A larger support-area protection formation may still add depth, but that does not negate the initial requirement. The headquarters unit must begin the fight with a protection mission, a protection framework, and enough attached capability to execute it. Reinforcements should plug into an existing system, not fill a vacuum.
Protecting Headquarters is Campaigning
Once a headquarters can no longer maintain command and control, the formation risks early culmination because it loses the mechanism that synchronizes fires, movement, sustainment, intelligence, and protection.

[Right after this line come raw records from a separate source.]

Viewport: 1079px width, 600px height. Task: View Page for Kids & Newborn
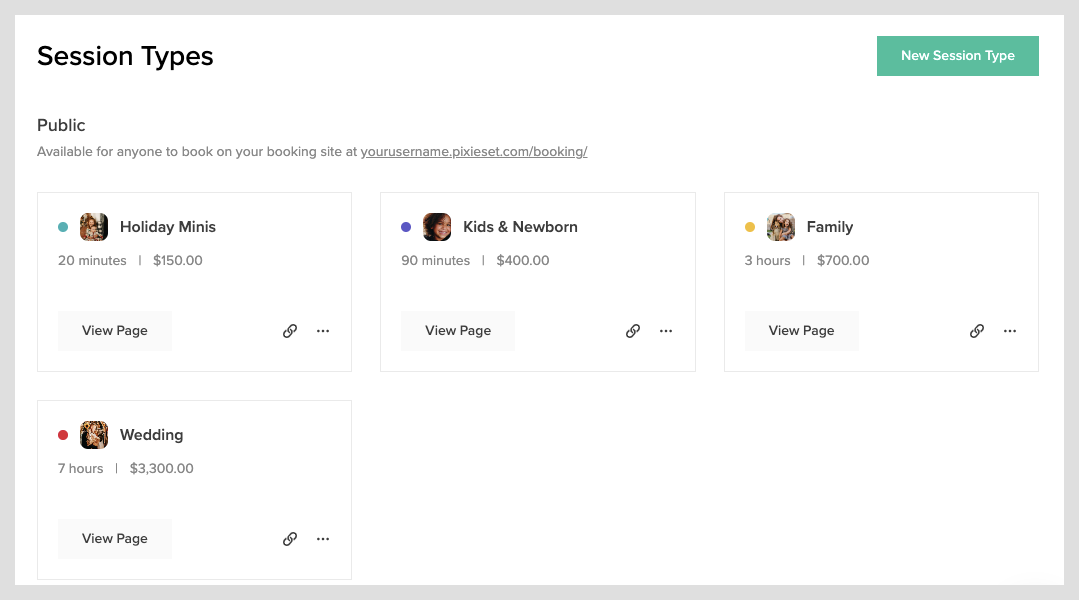coord(458,331)
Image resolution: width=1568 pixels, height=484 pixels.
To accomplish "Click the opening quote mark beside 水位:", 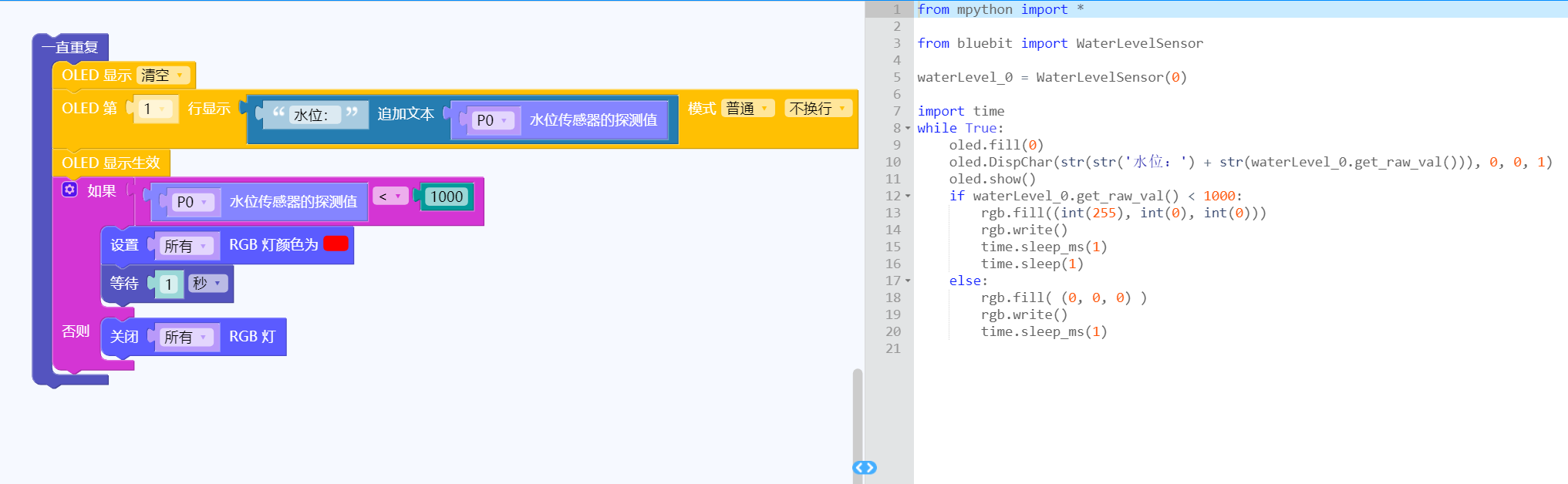I will [278, 113].
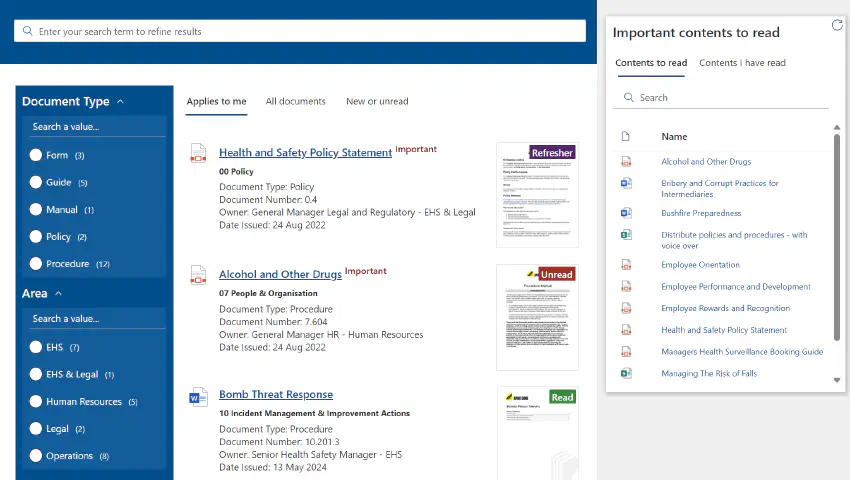Click the main search term input field

[x=300, y=31]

Operational art shows how critical this requirement is to continue fighting. Headquarters protection preserves the ability to sequence actions in time, allocate resources in space, and adapt to changing conditions. Protection is not an end in itself; its purpose is preserving combat power so the force can continue campaigning. Once a headquarters can no longer maintain command and control, the formation risks early culmination because it loses the mechanism that synchronizes fires, movement, sustainment, intelligence, and protection. Tempo slows, operational reach contracts, and opportunities close before the force can convert tactical action into operational progress.
Ukraine has shown the cost of failing to protect command posts and their supporting nodes. Warfighter exercises keep presenting the same warning through special purpose forces and contested rear areas. The Army should respond by training headquarters units as warfighting organizations, resourcing them for protection tasks, and forcing corps and division exercises to test headquarters survival under realistic pressure. Those steps preserve the command-and-control systems that keep combat power available, prevent early culmination, maintain tempo, and help a formation continue the campaign from the first day of combat.